▶ **Exercise**
Set down the data below exactly; pictures stay out.

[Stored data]
╭──

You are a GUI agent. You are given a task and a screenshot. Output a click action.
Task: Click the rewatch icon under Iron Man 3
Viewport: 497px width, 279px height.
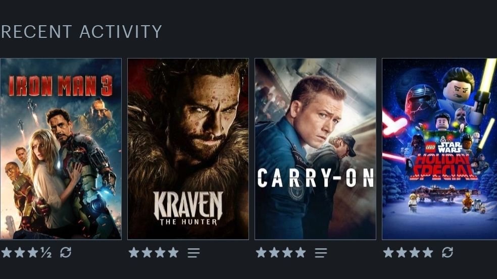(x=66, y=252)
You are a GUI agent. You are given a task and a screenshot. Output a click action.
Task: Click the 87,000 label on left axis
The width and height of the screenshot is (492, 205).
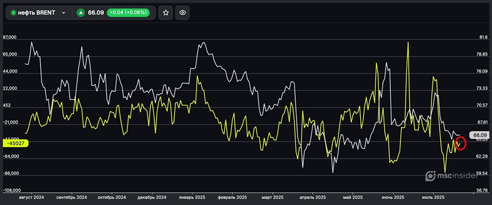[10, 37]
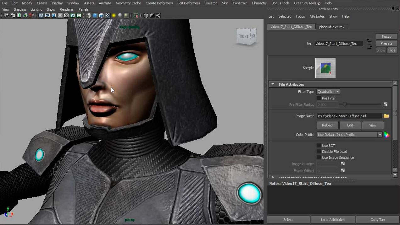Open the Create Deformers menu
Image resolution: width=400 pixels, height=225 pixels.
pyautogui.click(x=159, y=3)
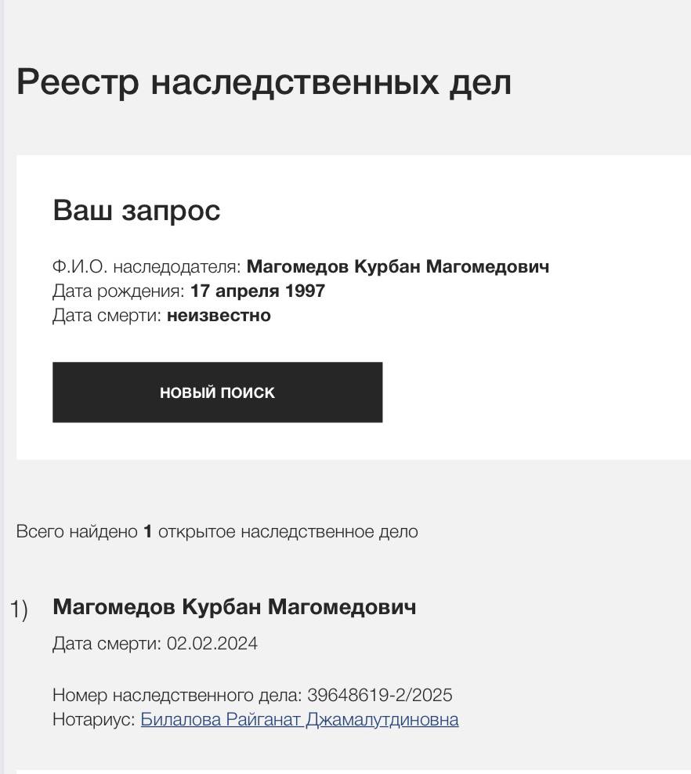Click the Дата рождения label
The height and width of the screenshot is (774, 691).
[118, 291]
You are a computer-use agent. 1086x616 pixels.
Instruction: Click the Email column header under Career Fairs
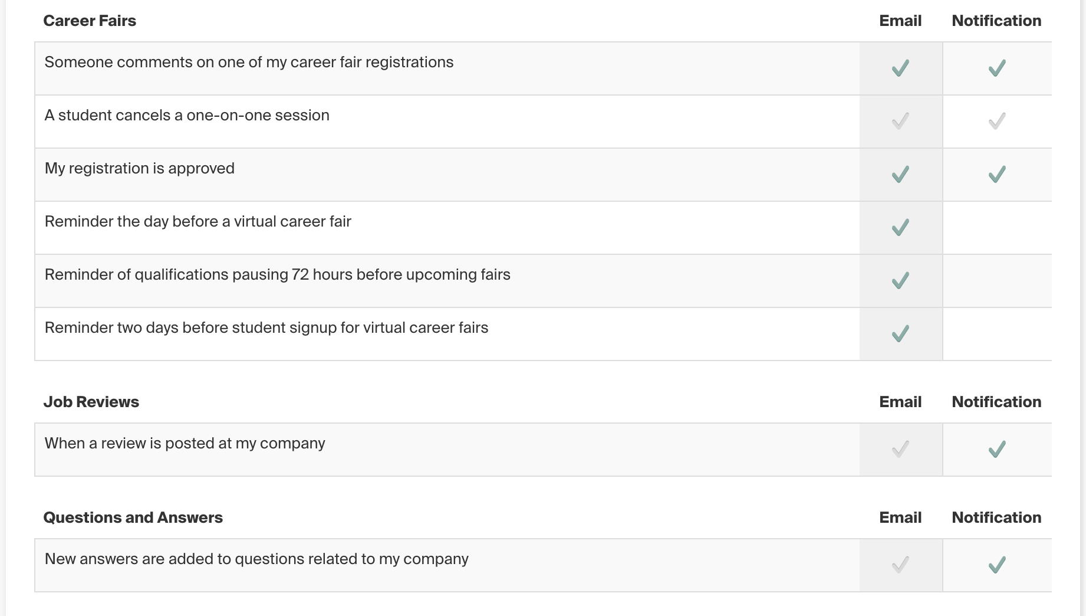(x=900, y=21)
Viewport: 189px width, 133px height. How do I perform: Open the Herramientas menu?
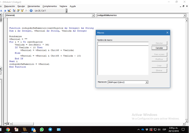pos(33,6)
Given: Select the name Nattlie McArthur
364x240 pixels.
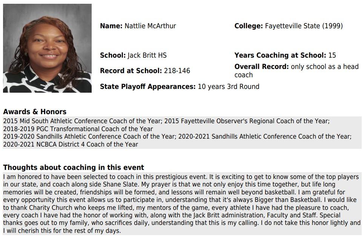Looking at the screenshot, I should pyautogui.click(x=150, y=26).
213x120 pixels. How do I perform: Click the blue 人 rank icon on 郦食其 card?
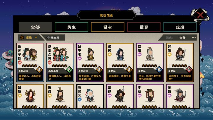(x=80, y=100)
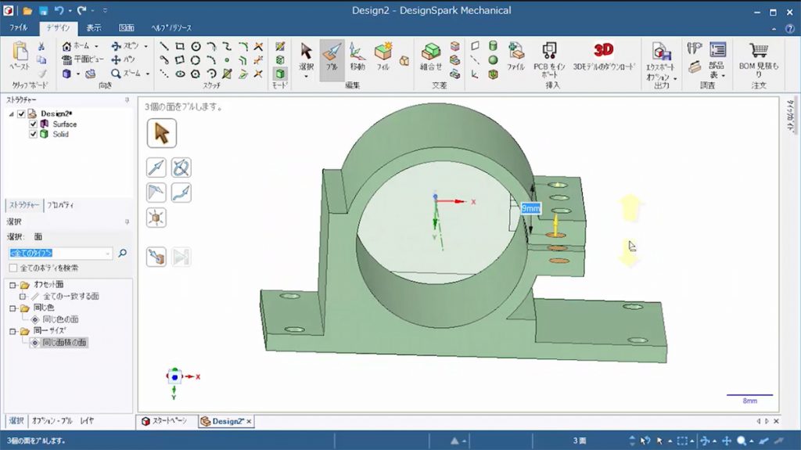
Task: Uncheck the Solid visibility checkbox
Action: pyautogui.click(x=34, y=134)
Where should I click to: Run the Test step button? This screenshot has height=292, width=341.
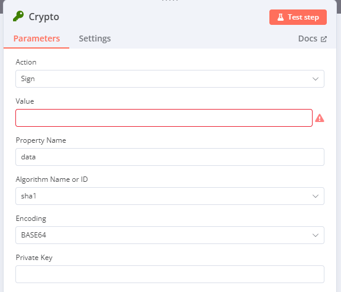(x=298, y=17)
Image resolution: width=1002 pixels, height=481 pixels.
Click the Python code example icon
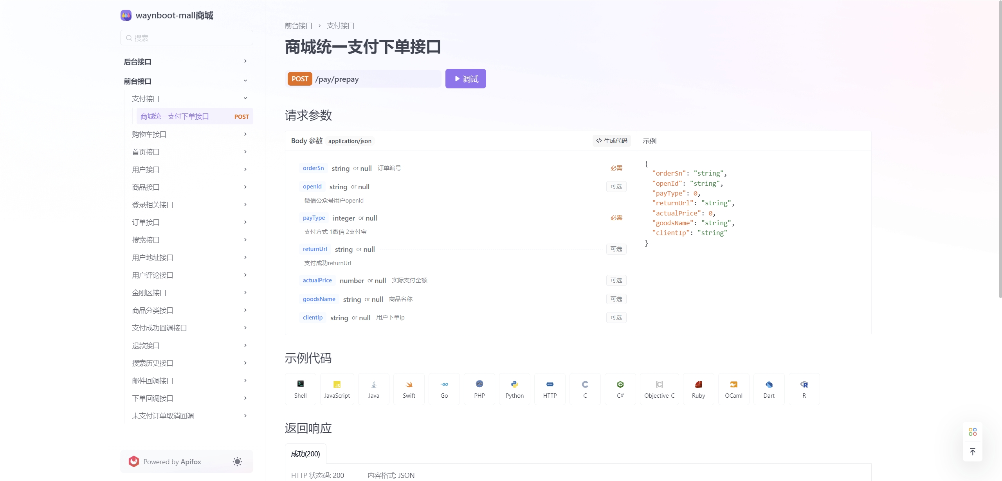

╰──

▶ **Solution to this problem**
You are a GUI agent. You are given a task and a screenshot. Output a click action.
Task: Click the rewatch icon under Iron Man 3
Viewport: 497px width, 279px height.
(x=66, y=252)
You are a GUI agent. You are given a task and a screenshot. Output a click action.
Task: Click the 87,000 label on left axis
The width and height of the screenshot is (492, 205).
[10, 37]
Open the Create Deformers menu
Image resolution: width=400 pixels, height=225 pixels.
pyautogui.click(x=159, y=3)
Click the Дата рождения label
The height and width of the screenshot is (774, 691).
[118, 291]
You are a computer-use agent. 1086x616 pixels.
Instruction: Click the Email column header under Career Fairs
(x=900, y=21)
Viewport: 189px width, 133px height. How do I perform: Open the Herramientas menu?
pos(33,6)
Given: Select the name Nattlie McArthur
364x240 pixels.
Looking at the screenshot, I should pyautogui.click(x=150, y=26).
213x120 pixels. How do I perform: Click the blue 人 rank icon on 郦食其 card?
(x=80, y=100)
Task: Uncheck the Solid visibility checkbox
Action: pyautogui.click(x=34, y=134)
Where should I click to: Run the Test step button? This screenshot has height=292, width=341.
(x=298, y=17)
Image resolution: width=1002 pixels, height=481 pixels.
Click the Python code example icon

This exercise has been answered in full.